Ava had always preferred her sister Ellen because they had been thrown together when they went to university: their parents would pay for their education only if they shared an apartment. Of course they fought. Ellen, one year older, had way more dates than Ava, seemed unable to settle on even the most desirable boy, always looking for somebody cuter or smarter, but Ava got better marks, except for the time she had gotten a B in Philosophy 101 while Ellen had gotten an A. Ava had barely known Rosemary, or so she always said, because Rosemary had run away with her boyfriend at seventeen, while Ava was working at her first after-college job, and hadn’t come back even after the boyfriend dumped her. By then she had a job and an apartment and apparently really liked the folk-music club scene in Vancouver where she sometimes played her guitar, so she just stayed on and had died there many years later, the mother of four grown children, all of whom, since, seemed to have melted into the woodwork. Ava could no longer remember why Ellie had been her favourite sister, and not guitar-playing Rosemary. Ellie hadn’t married and had no children so there was nothing left to remind Ava of her. One day, Ava was sitting watching television, and it crossed her mind, for no reason at all, to wonder if Ellen had been gay. What a shock! But she had kept that insight to herself, even when, after that, she thought that maybe Ellen had committed suicide and hadn’t died of cancer as their parents had claimed, sending them notes to inform them of their sister’s death, and telling them not to come home as the funeral was over and there was nothing they could do. To take such a secret to your grave. She sometimes just shook her head over her parents, as they all did.
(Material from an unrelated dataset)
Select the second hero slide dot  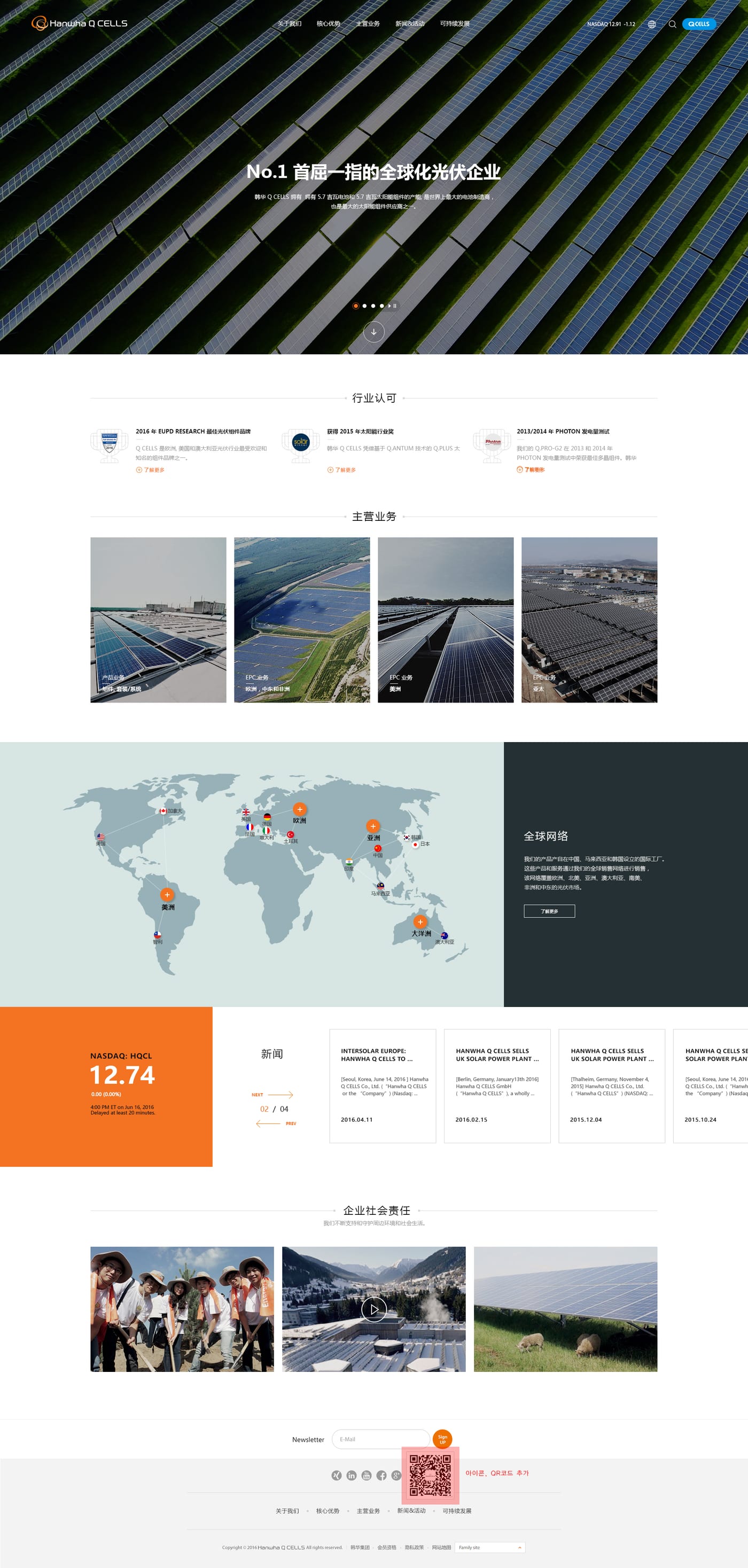pos(364,306)
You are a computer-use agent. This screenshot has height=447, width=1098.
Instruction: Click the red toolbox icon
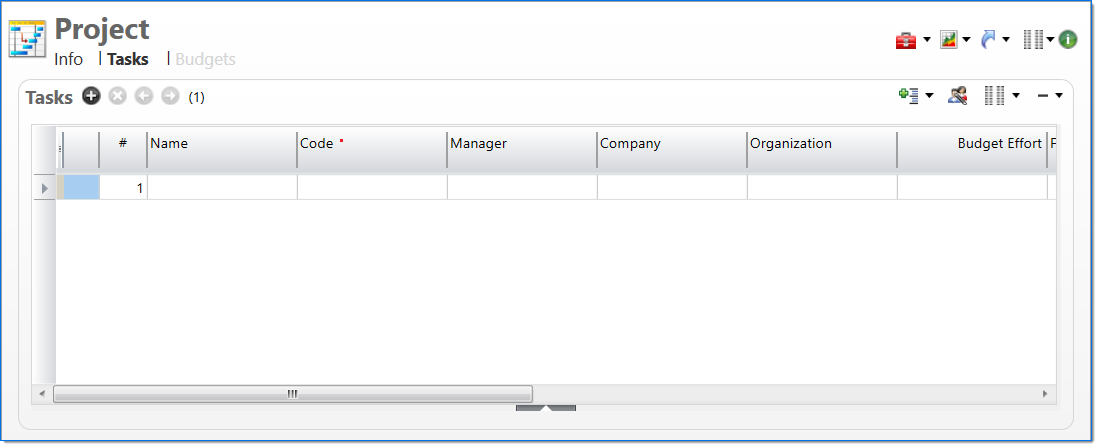[x=905, y=40]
“I think the wind is going down,” Melody said, as if she were singing. Nobody answered her. Virginia had clicked on the TV. A panel of males in varying shades of blue suits, white shirts, and gently-patterned ties argued soundlessly, laughing with what appeared to be immense enjoyment at each other’s wit.
“Mother wouldn’t care.” Virginia said, but she kept her eyes stubbornly on the screen.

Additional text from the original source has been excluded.